FIGS. 1A-1B depict a conventional nonvolatile logic device 10 formed using an array of magnetic junctions 12, 14, 16, 18, 20, 22, and 24. The junction 12 is an input magnetic junction 12. Also shown are an output magnetic junction 22 and intermediate junctions 14, 16, 18, and 20. A biasing junction 24 is also shown. However, an output electrode is coupled with the output magnetic junction 22.
The magnetic junctions 12, 14, 16, 18, 20, and 22 are typically tunneling magnetoresistive junctions. Thus, each junction 12, 14, 16, 18, 20, and 22 typically includes a pinning layer, a pinned layer, a nonmagnetic tunneling barrier layer, and a free layer. The pinned layer has its magnetization pinned in place by the pinning layer. The magnetizations of the free layers are shown in FIGS. 1A-1B and are typically free to move. The junctions 12, 14, 16, 18, 20, and 22 typically share a tunneling barrier layer, pinned layer, and pinning layer. Thus, the portions of the junctions 12, 14, 16, 18, 20, and 22 shown in FIGS. 1A-1B correspond to the free layer. As can be seen in FIG. 1A, the easy axis (corresponding to the shape anisotropy) for the free layer of the input magnetic junction 12 is perpendicular to the easy axes of the remaining magnetic junctions 14, 16, 18, 20, and 22. The remaining magnetic junctions 14, 16, 18, 20, and 22 are substantially identical. Thus, the magnetic junctions 14, 16, 18, 20, and 22, typically have the same shape anisotropy, magnetic moment, and other magnetic properties. The pinned layer typically has its magnetization oriented along the easy axis of the junctions 14, 16, 18, 20, and 22. Thus, the pinned layer is oriented perpendicular to the easy axis of the junction 12.
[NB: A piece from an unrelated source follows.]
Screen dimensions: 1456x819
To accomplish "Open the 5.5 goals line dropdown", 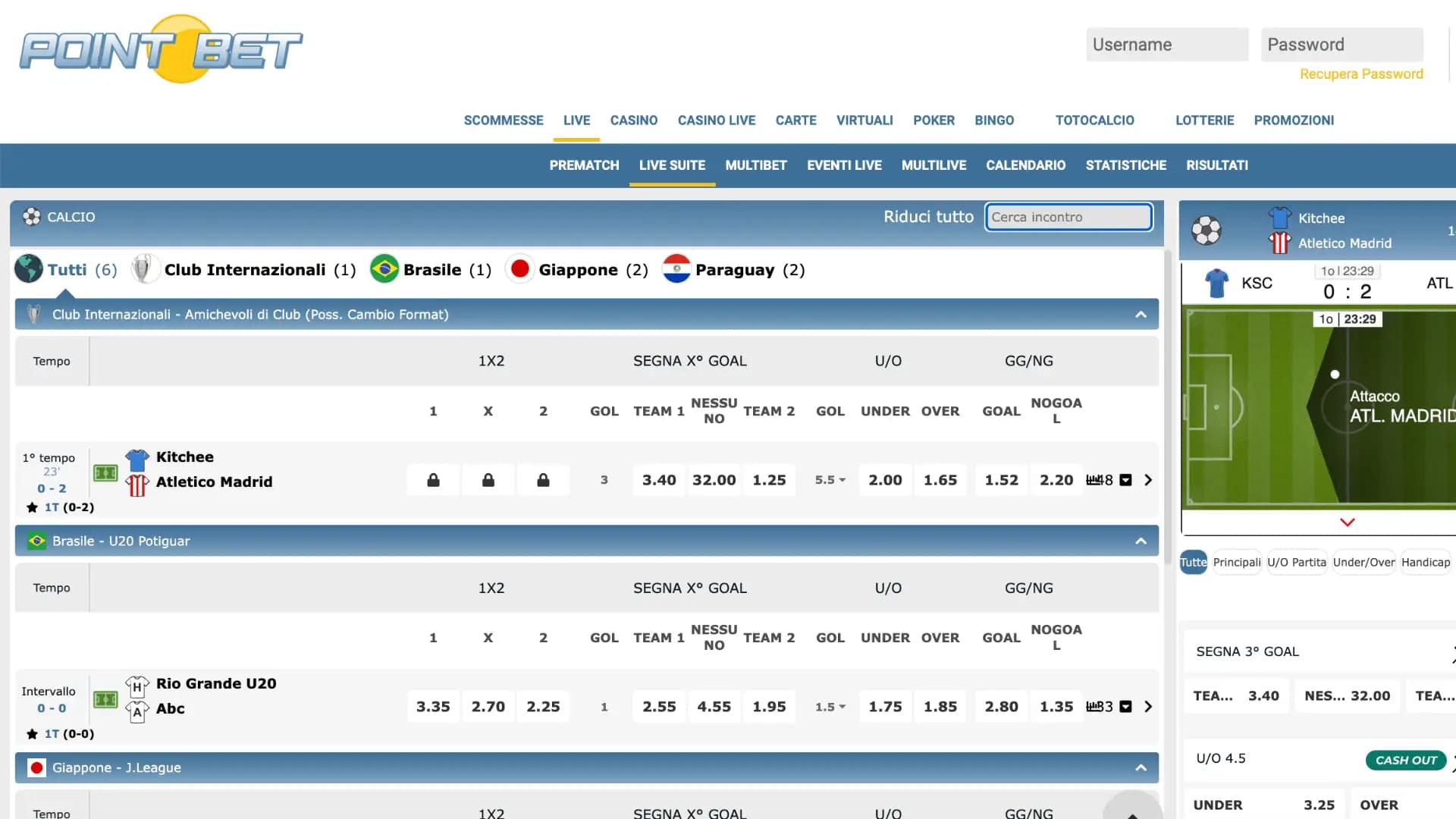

FIG. 1A depicts the nonvolatile logic device in a particular configuration. FIG. 1B depicts nonvolatile logic device 10 after switching to another configuration. The magnetic state of the input device 12 is changed, for example by passing the current through the structure causing spin transfer torque. An appropriate external magnetic field that saturates the magnetic junctions 14, 16, 18, 20, and 22 along their hard axes is applied. The result is that the magnetic moments of the junctions 14, 16, 18, 20, and 22 are aligned with the saturation field along the hard axis. As the external magnetic field is removed, the magnetic moment of the junctions 14, 16, 18, 20, and 22 cant away from the hard axis. For a situation in which the external magnetic field is removed at an appropriate time, the moments of the junctions 14, 16, 18, 20, and 22 would no longer be aligned in parallel. When the external field is completely removed, the state of the output junction will have switched because of the switch in the input junction, as is shown in FIG. 1B.
Although the conventional nonvolatile logic device 10 functions, there may be drawbacks. If an insufficient external field is applied, then the junctions 14. 16. 18, 20, and 22 do not saturate. The information in the input junction 12 may then not be transferred to the output junction 22. Alternatively, if too great an external magnetic field is applied, then the state of the input magnetic junction 12 may be changed. In addition, the time for which the external magnetic field is applied may be desired to be tightly controlled to ensure that switching is properly carried out. Thus, switching of the magnetic junction 11 may be unreliable and/or subject to tight tolerances.